[R] bVar slot of lmer objects and standard errors

[Spencer Graves]

	  Have you received a satisfactory reply to this post?  I haven't seen 
one.  Unfortunately, I can't give a definitive answer, but I can offer 
an intelligent guess.  With luck, this might encourage someone who knows 
more than I do to reply.  If not, I hope these comments help you clarify 
the issue further, e.g., by reading the source or other references.

	  I'm not not sure, but I believe that
lmertest1 at bVar$schoolid[,,i] is the upper triangular part of the 
covariance matrix of the random effects for the i-th level of schoolid. 
  The lower triangle appears as 0, though the code (I believe) iterprets 
it as equal to the upper triangle.  More precisely, I suspect it is 
created from something that is stored in a more compact form, i.e., 
keeping only a single copy of the off-diagonal elements of symmetric 
matrices.  I don't seem to have access to your "nlmframe", so I can't 
comment further on those specifics.  You might be able to clarify this 
by reading the source code.  I've been sitting on this reply for several 
days without finding time to do more with it, so I think I should just 
offer what I suspect.

	  The specifics of your question suggest to me that you want to produce 
something similar to Figure 1.12 in Pinheiro and Bates (2000) 
Mixed-Effects Models in S and S-Plus (Springer).  That was produced from 
an "lmList" object, not an "lme" object, so we won't expect to get their 
exact answers.  Instead, we would hope to get tighter answers available 
from pooling information using "lme";  the function "lmList" consideres 
each subject separately with no pooling.  With luck, the answers should 
be close.

	  I started by making a local copy of the data:

library(nlme)
OrthoFem <- Orthodont[Orthodont$Sex=="Female",]

	  Next, I believe to switch to "lme4", we need to quit R
completely and restart.  I did that.  Then with the following sequence 
of commands I produced something that looked roughly similar to the 
confidence intervals produced with Figure 1.12:

library(lme4)
fm1OrthF. <- lmer(distance~age+(age|Subject), data=OrthoFem)

fm1.s <-  coef(fm1OrthF.)$Subject
fm1.s.var <- fm1OrthF. at bVar$Subject
fm1.s0.s <- sqrt(fm1.s.var[1,1,])
fm1.s0.a <- sqrt(fm1.s.var[2,2,])
fm1.s[,1]+outer(fm1.s0.s, c(-2,0,2))
fm1.s[,2]+outer(fm1.s0.a, c(-2,0,2))

	  hope this helps.  	
	  Viel Glueck.
	  spencer graves

Ulrich Keller wrote:

> Hello,
> 
> I am looking for a way to obtain standard errors for emprirical Bayes 
estimates of a model fitted with lmer (like the ones plotted on page 14
of the document available at
http://www.eric.ed.gov/ERICDocs/data/ericdocs2/content_storage_01/0000000b/80/2b/b3/94.pdf). 


Harold Doran mentioned
(http://tolstoy.newcastle.edu.au/~rking/R/help/05/08/10638.html)
that  the posterior modes' variances can be found in the bVar slot of lmer
objects.

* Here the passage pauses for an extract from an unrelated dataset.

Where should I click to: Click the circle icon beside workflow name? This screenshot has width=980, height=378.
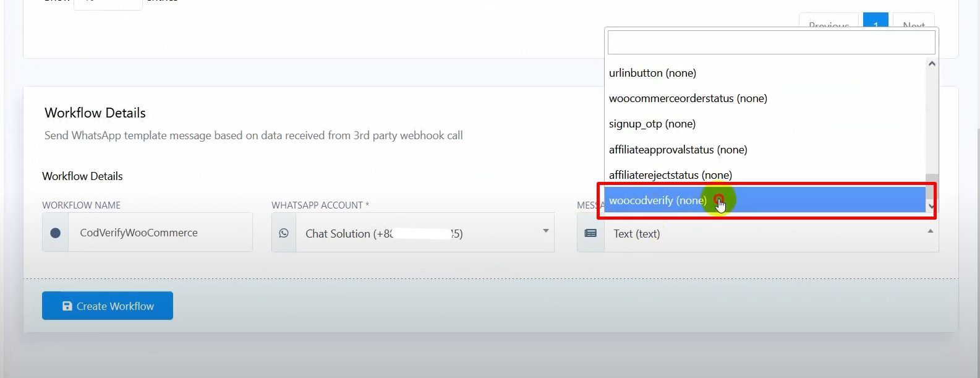point(55,233)
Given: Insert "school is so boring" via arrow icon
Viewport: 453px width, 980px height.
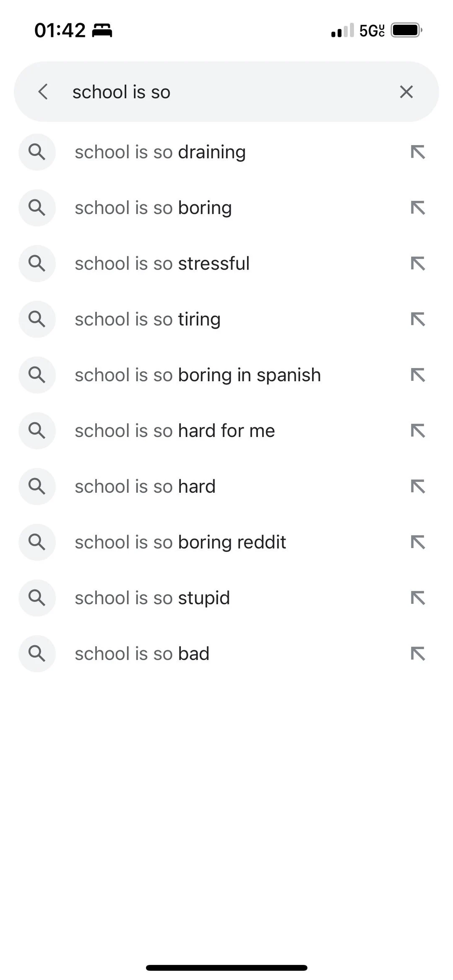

However, when I fit e.g. this model:
> 
> lmertest1<-lmer(mathtot~1+(m_escs_c|schoolid),hlmframe)
> 
> then lmertest1 at bVar$schoolid is a three-dimensional array with dimensions (2,2,28). 
The factor schoolid has 28 levels, and there are random effects for the
intercept and m_escs_c, but what does the third dimension correspond to?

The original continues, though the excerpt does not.